[Opening Document excerpt section]

Epistemic injustice (a term first coined by Miranda Fricker) occurs when someone is wronged specifically in their capacity as a "knower". In a fitness context, this manifests in two primary ways:   


  • Testimonial Injustice: This happens when prejudice causes a coach to assign a deflated level of credibility to a client's word. For example, a coach might dismiss a higher-weight client’s report of pain or fatigue as "laziness" or "lack of willpower" due to anti-fat bias.   
  • Hermeneutical Injustice: This occurs when a gap in language and understanding prevents a client from making sense of their experience. Concrete examples include having a feeling that your doctor doesn’t have a name for yet. Take postpartum depression as an example. Fricker explains that before it was a recognized medical and social concept, many new mothers experienced profound sadness, exhaustion, or resentment after giving birth that often went uncommunicated and (especially) untreated. It was merely understood as “baby blues” or personal instability, and thus, the systematic hormonal and psychological realities of the condition were left unknown for a long time. Another example would be a neurodivergent client experiencing sensory overwhelm in a gym, but because traditional fitness lacks the language to validate "sensory load," the experience remains illegible, and the client is simply labeled "non-compliant".


Remember, true evidence-based practice is a triad that integrates: (1) scientific evidence, (2) professional experience, and (3) the individual client’s values and embodied knowledge. Rebellious (ethical) coaching elevates the third pillar, recognizing that for "atypical" clients, clinical averages often fail to predict individual outcomes. 


To achieve this, the coach must practice epistemic humility—an attitude that acknowledges the possibility of being wrong and values the epistemic perspectives of marginalized individuals. This requires the coach to suspend their inherent interactional advantage. Instead of acting as a technician who "knows better," the coach becomes an ally in a collaborative process of shared decision-making, where the client's internal cues are treated as data points of equal weight to biometric tracking.


The takeaway: Ethical coaching replaces the old hierarchy of "expert vs. student" with epistemic justice, where the client’s internal cues are treated as data points just as valid as a heart rate monitor. By practicing epistemic humility, a coach stops "correcting" the client and starts collaborating with them, ensuring that the client’s lived experience is never dismissed due to bias or a lack of institutional language.

[Closing Document excerpt section]

What is being asked: Continue the text on epistemic injustice in fitness coaching from its last sentence.

[Opening Recorded information section]

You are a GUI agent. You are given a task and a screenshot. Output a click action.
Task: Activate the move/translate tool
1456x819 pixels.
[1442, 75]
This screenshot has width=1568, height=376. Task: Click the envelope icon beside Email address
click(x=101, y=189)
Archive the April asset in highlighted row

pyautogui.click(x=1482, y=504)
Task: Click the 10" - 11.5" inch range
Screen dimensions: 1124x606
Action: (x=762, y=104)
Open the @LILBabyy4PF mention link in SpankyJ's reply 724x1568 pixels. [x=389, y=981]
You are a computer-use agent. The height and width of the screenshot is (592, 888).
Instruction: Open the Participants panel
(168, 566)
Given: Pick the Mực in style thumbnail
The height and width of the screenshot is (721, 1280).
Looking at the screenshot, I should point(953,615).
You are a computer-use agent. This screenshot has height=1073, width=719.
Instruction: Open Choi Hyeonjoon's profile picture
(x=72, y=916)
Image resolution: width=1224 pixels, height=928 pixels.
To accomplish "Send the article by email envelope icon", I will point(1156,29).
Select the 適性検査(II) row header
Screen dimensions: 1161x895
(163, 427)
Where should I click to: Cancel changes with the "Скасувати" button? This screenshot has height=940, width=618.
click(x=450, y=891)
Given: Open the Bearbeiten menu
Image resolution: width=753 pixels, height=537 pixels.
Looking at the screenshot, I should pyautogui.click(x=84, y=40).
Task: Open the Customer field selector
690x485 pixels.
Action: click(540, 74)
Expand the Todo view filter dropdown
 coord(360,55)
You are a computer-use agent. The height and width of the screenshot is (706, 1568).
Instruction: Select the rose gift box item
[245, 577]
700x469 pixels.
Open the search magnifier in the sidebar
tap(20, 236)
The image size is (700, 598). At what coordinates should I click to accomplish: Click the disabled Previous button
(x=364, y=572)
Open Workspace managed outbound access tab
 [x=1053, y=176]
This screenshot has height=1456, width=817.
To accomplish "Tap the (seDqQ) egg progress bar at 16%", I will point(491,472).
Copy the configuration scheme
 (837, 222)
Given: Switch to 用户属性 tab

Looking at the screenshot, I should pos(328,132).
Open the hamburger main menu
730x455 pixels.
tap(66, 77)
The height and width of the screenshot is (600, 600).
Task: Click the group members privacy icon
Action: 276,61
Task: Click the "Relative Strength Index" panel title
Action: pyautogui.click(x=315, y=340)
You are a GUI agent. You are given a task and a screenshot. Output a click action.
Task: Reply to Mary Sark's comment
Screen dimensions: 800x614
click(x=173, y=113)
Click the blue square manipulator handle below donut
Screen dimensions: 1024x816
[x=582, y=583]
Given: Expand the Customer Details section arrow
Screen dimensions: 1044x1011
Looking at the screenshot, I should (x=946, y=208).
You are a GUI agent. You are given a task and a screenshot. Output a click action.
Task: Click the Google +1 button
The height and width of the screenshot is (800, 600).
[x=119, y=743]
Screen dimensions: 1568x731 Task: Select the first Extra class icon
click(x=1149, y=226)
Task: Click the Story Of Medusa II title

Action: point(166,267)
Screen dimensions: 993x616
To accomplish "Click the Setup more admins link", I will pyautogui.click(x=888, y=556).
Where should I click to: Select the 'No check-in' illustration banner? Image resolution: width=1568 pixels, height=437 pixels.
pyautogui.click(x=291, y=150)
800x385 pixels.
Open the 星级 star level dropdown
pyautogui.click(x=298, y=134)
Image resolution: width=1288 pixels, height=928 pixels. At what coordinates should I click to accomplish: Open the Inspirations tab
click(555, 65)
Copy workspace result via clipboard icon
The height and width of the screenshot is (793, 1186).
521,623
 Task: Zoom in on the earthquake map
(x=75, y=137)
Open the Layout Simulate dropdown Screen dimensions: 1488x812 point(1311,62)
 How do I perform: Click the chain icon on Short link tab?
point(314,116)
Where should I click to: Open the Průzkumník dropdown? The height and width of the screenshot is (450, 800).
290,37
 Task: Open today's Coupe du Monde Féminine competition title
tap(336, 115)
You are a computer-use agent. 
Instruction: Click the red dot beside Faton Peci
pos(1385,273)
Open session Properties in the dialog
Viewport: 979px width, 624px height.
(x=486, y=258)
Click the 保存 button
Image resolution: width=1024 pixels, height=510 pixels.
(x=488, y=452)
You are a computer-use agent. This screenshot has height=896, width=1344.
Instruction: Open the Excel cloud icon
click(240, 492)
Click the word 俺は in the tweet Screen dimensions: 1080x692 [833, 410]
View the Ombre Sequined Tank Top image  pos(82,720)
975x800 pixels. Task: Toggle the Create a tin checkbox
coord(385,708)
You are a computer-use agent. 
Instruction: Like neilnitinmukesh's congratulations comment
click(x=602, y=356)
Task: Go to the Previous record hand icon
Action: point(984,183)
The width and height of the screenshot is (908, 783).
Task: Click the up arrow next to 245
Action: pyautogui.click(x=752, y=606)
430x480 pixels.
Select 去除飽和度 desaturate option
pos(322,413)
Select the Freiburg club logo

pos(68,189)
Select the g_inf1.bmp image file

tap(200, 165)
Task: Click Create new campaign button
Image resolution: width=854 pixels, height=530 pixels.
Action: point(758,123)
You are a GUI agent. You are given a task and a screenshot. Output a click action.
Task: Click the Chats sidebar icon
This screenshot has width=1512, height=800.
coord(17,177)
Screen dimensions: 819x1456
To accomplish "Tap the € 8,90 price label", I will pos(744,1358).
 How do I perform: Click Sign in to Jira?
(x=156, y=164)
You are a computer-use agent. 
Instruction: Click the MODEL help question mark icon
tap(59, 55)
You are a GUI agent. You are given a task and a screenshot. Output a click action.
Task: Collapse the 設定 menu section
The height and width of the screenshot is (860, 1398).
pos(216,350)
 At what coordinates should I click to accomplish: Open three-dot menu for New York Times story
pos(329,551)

[Closing Recorded information section]

Task result:
 

Final Thoughts: The Body as a Site of Liberation

Reclaiming your body from the fitness-medical complex is an act of epistemic rebellion. It requires us to look past the "regimes of truth" that reduce human health to a BMI score, a number on a scale, or a line graph on a wearable tracker. When we acknowledge that the gym has functioned as a panopticon—a space of constant self-surveillance and correction—we can finally begin to dismantle the "docile body" and replace it with an embodied self.


The transition from a weight-centric paradigm to one of epistemic justice is not just a theoretical shift; it is a practical necessity for collective well-being. By embracing "extitutional" knowledge and honoring the lived experiences of marginalized bodies, we bridge the gap between clinical data and human reality. We move away from a world where "health" is a performance of conformity and toward a future where fitness serves the individual’s autonomy, sensory needs, and joy.


Ultimately, the goal of this rebellion is to restore the right to be the primary expert on oneself. Whether you are deconstructing biological myths or advocating for neurodivergent-friendly spaces, you are participating in a redistribution of power. Fitness, when stripped of its disciplinary baggage, becomes what it was always meant to be: a tool for liberation, a celebration of function, and a testament to the resilient, situated knowledge of the human body.